Data:
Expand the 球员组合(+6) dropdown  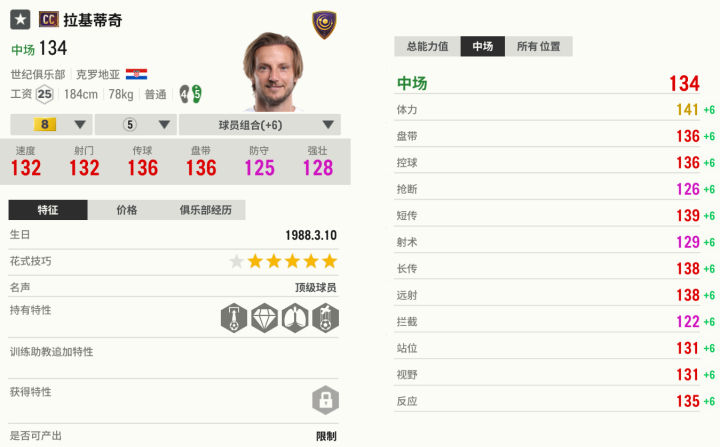[260, 125]

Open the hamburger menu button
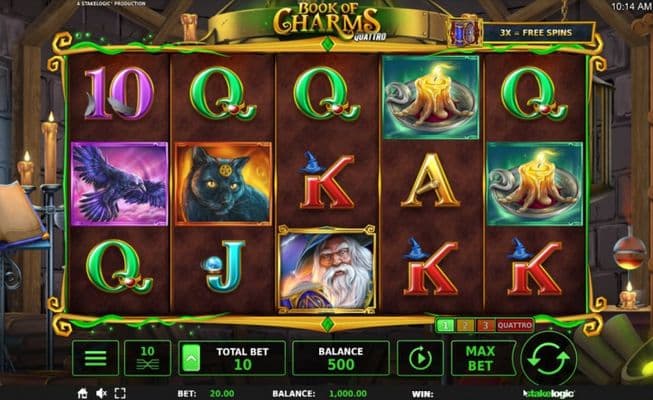click(95, 358)
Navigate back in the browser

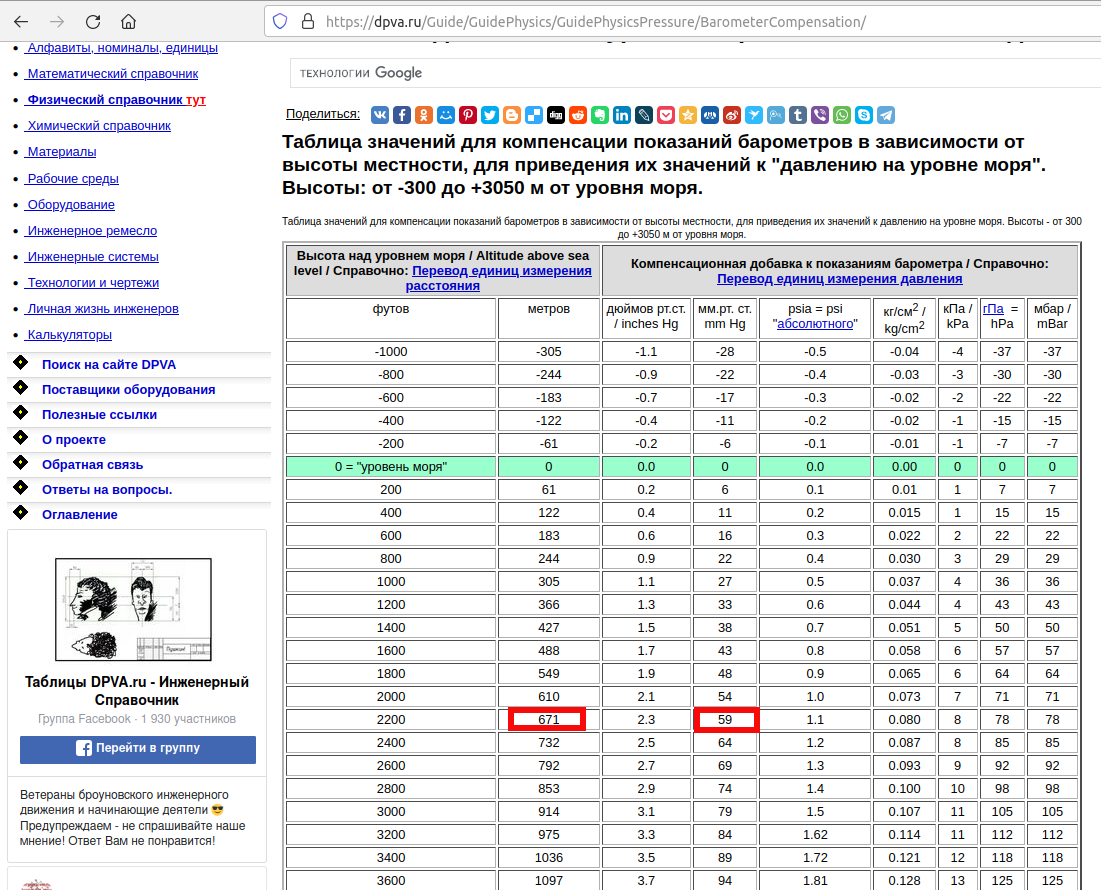coord(21,21)
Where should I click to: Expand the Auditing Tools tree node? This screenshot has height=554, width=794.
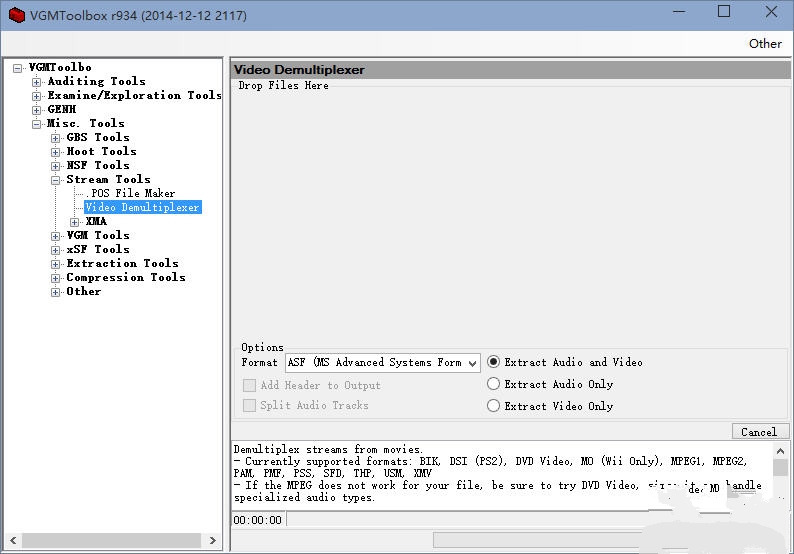point(37,82)
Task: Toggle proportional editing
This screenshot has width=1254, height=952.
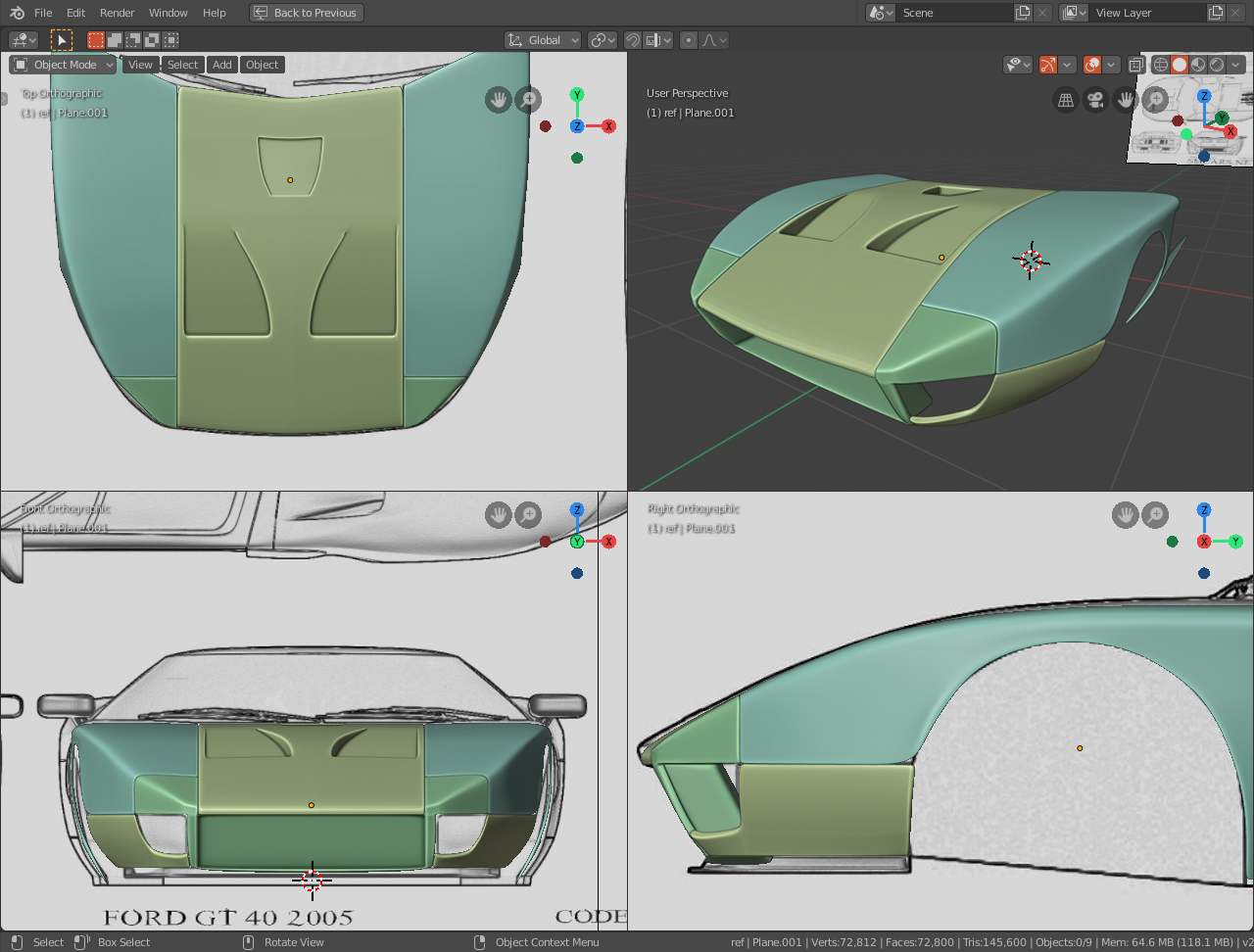Action: [689, 40]
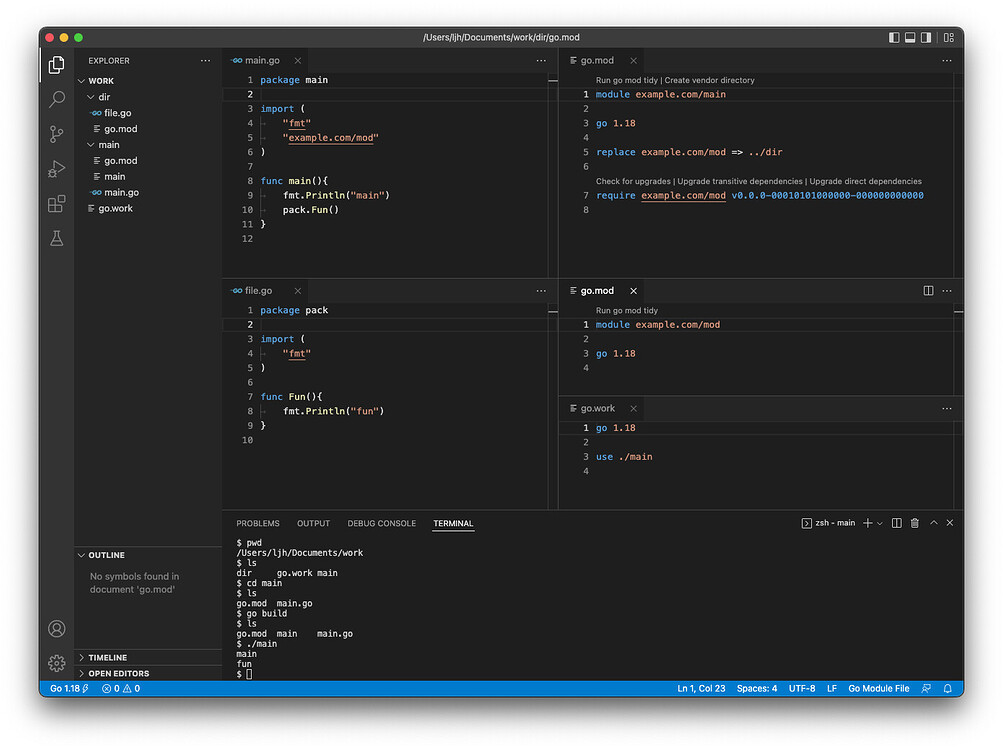
Task: Open the Search view in activity bar
Action: tap(57, 99)
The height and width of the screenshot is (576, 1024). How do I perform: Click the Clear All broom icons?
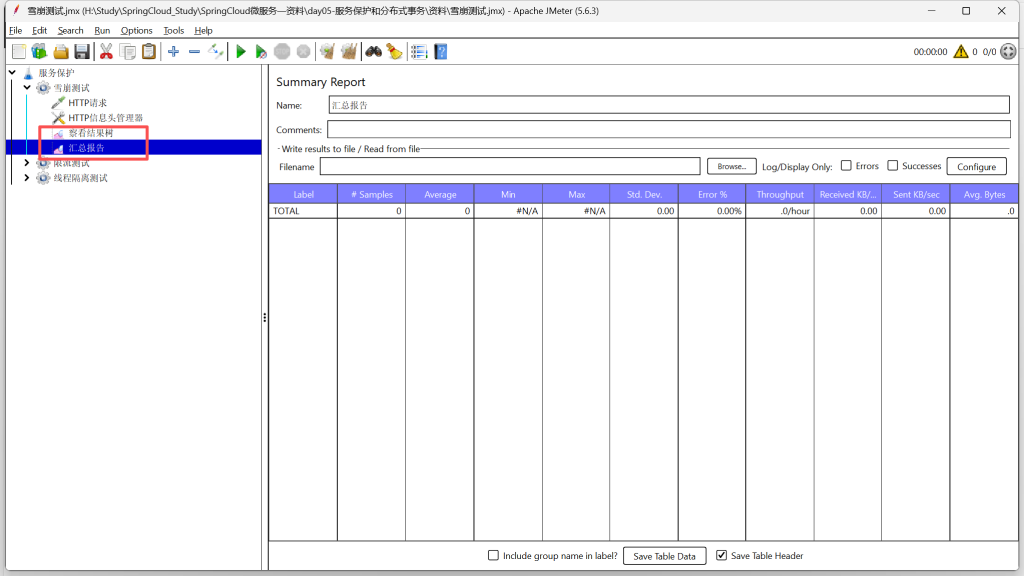tap(348, 51)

About this task: Could you transcribe exactly the lines from the line containing "This screenshot has width=1254, height=952." through the final line of the records, both included, and nothing beyond them? The pictures should be left out.

Result of this task:
This screenshot has width=1254, height=952.
Action: [689, 40]
Task: Open the Search view in activity bar
Action: tap(57, 99)
The height and width of the screenshot is (576, 1024). How do I perform: Click the Clear All broom icons?
tap(348, 51)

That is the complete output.